Rewrite the part of the entries that opens with the line containing "You are a GUI" and runs through the end of the entries, swapping "screenshot" for "screen capture" and changing nothing else. Leave the pictures out.

^^^^^^^^^^^^^^^^

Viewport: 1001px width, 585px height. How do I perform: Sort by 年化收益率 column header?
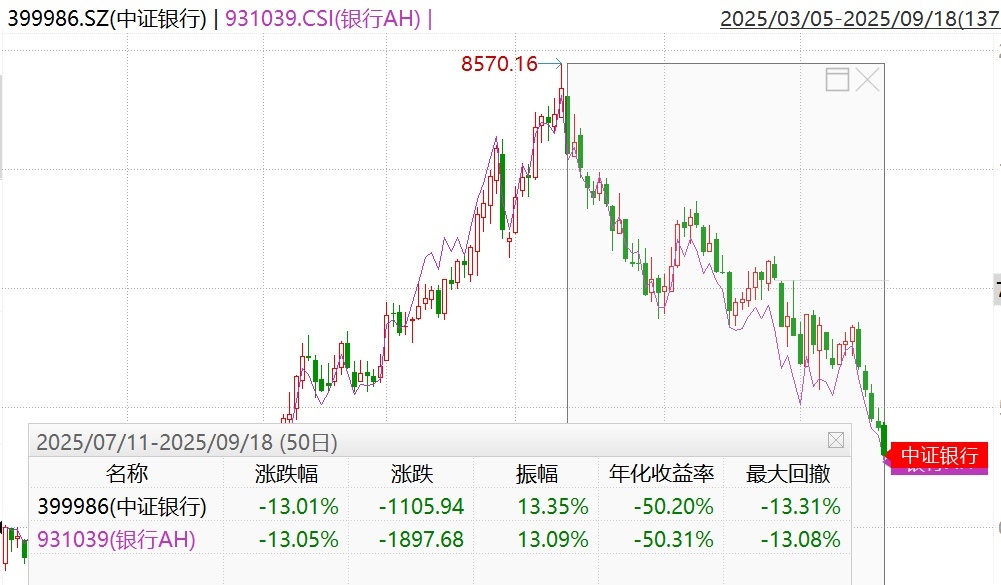click(661, 474)
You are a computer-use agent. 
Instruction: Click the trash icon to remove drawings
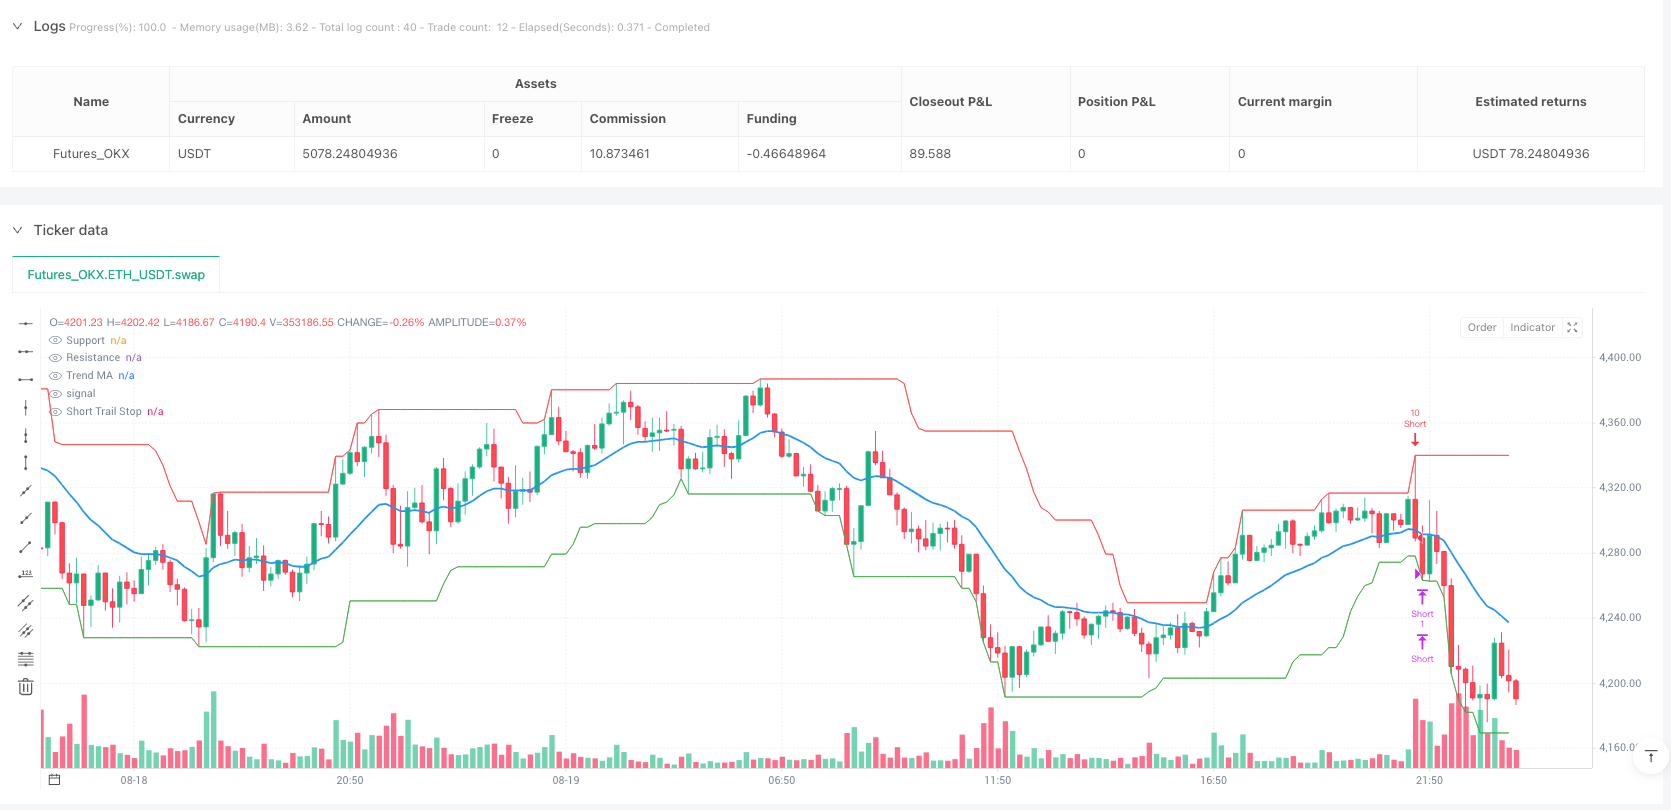[26, 687]
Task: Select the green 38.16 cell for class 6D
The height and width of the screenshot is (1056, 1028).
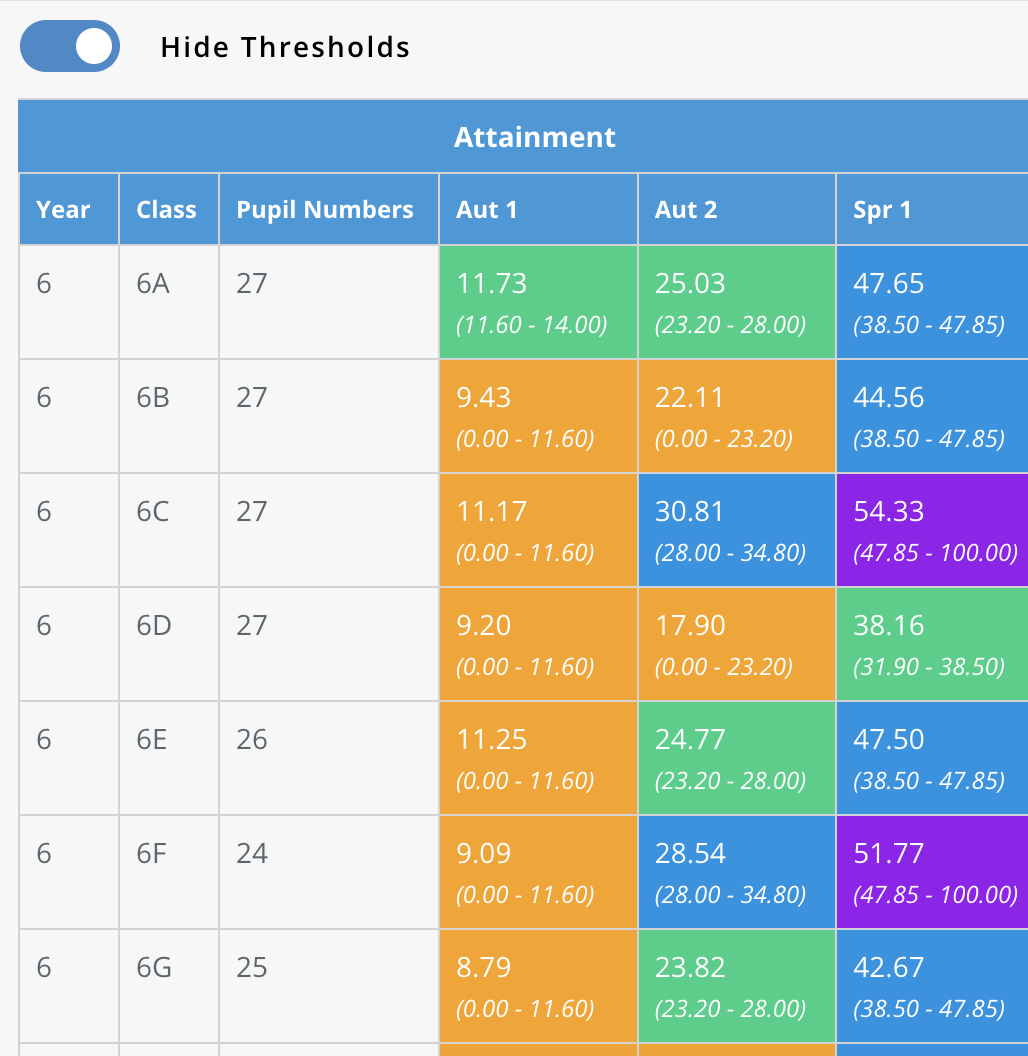Action: pos(932,644)
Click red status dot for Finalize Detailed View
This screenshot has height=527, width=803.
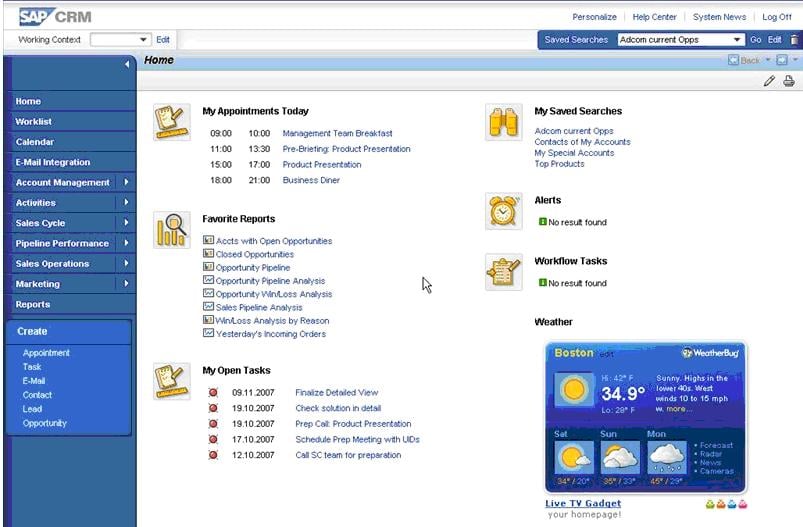[x=213, y=393]
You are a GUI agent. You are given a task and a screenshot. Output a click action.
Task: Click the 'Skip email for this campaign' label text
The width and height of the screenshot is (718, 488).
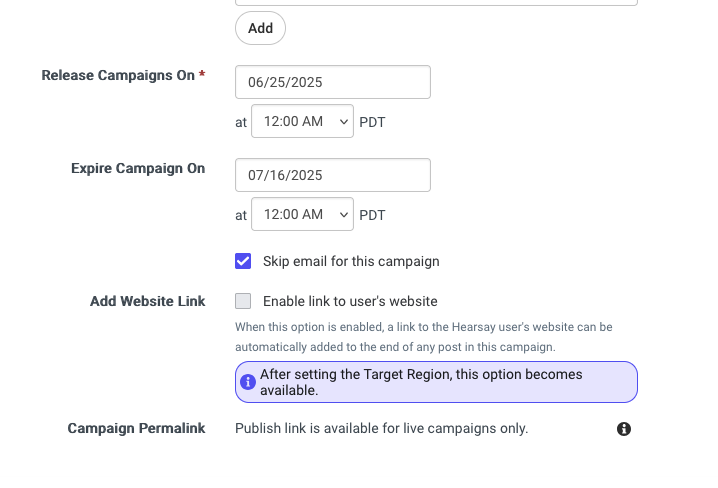pyautogui.click(x=351, y=261)
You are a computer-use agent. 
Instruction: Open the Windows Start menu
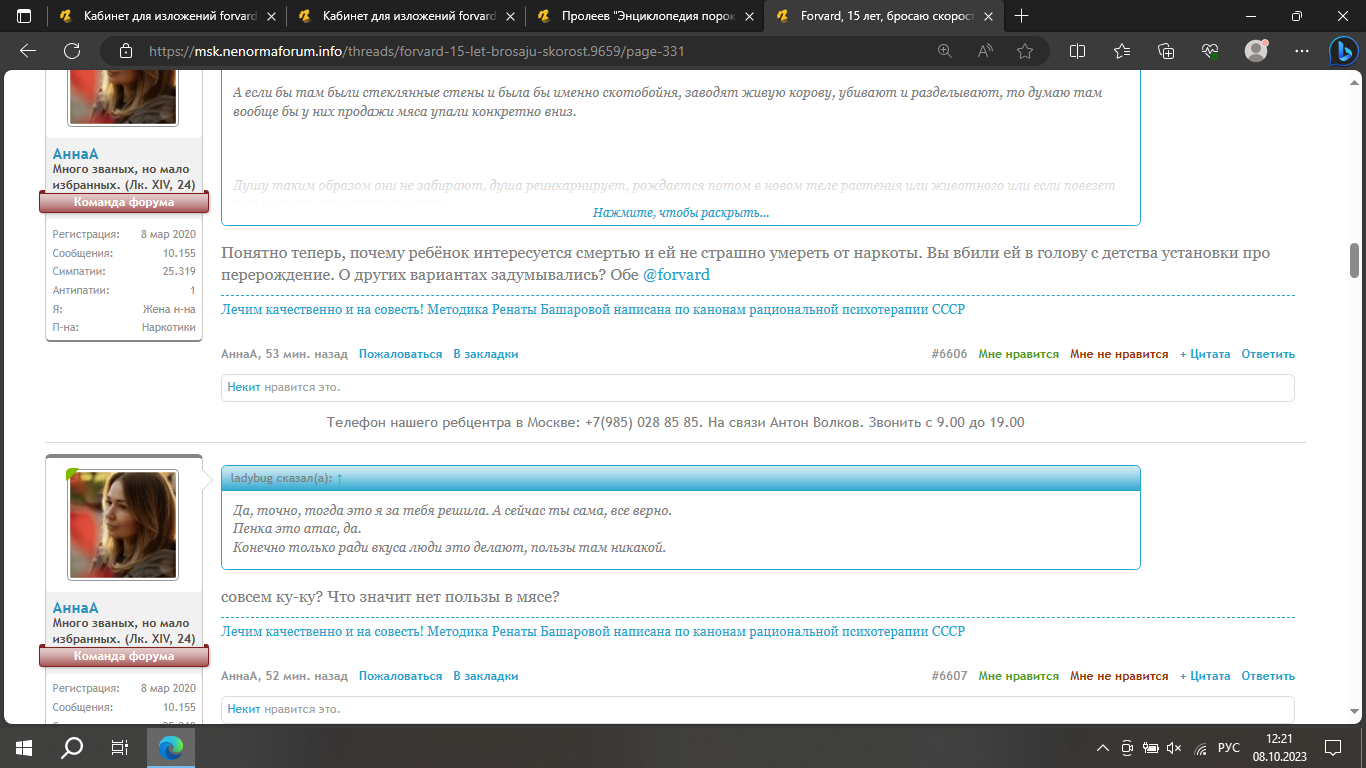[x=24, y=747]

^^^^^^^^^^^^^^^^

- _ANSWER TO THE TASK_
You are a GUI agent. You are given a task and a screen capture. Output a click action.
Task: Click the 'Skip email for this campaign' label text
The width and height of the screen capture is (718, 488).
pyautogui.click(x=351, y=261)
You are a computer-use agent. 
Instruction: Open the Windows Start menu
[x=24, y=747]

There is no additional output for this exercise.